### EXERCISE GOAL
Reproduce verbatim the lines of the material below, from the line containing "Given: Click the" to the line containing "Action: point(25,69)", both included. Copy only those lines.

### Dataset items
** begin **

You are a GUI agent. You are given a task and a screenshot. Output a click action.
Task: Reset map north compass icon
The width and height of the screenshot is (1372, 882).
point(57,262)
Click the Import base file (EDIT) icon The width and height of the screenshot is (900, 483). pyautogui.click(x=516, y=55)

** end **
** begin **

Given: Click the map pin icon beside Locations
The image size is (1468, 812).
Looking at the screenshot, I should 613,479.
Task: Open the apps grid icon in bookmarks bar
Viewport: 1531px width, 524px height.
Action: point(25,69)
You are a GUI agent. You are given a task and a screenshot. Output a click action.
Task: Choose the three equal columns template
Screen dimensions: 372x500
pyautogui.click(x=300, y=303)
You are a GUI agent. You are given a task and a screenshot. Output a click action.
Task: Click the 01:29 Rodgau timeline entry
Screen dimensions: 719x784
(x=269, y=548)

** end **

### THE ANSWER
Given: Click the map pin icon beside Locations
The image size is (1468, 812).
Looking at the screenshot, I should 613,479.
Task: Open the apps grid icon in bookmarks bar
Viewport: 1531px width, 524px height.
Action: point(25,69)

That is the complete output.